Audio Fingerprint Identifier
Identifies audio content using Chromaprint/AcoustID fingerprinting, Shazam API recognition, and ACRCloud monitoring. Matches music, speech, and ambient audio against fingerprint databases.
npx skills add agentskillexchange/skills --skill audio-fingerprint-identifier-agent
The Audio Fingerprint Identifier provides robust audio content recognition using multiple fingerprinting technologies. It generates acoustic fingerprints using the Chromaprint library (fpcalc CLI) and queries the AcoustID API for music identification with MusicBrainz metadata enrichment. For real-time audio recognition, it integrates with the Shazam API (RapidAPI endpoint) providing song title, artist, album, and ISRC codes.
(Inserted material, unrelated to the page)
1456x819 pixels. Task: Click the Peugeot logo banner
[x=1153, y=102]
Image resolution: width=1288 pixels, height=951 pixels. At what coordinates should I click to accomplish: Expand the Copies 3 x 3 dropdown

The agent also connects to ACRCloud for broadcast monitoring and custom fingerprint database matching. Audio preprocessing uses FFmpeg for sample rate normalization, channel mixing, and segment extraction. The identifier supports continuous monitoring mode for radio/TV streams, detecting music tracks, advertisements, and spoken word segments using energy-based voice activity detection (VAD) via WebRTC VAD. It builds local fingerprint databases using the Dejavu audio fingerprinting library for custom content catalogs. Metadata enrichment pulls from the Spotify Web API, Discogs API, and MusicBrainz API to provide comprehensive track information. Results are stored in PostgreSQL with PostGIS extensions for temporal indexing and exported via CSV or JSON-LD with Schema.org MusicRecording markup.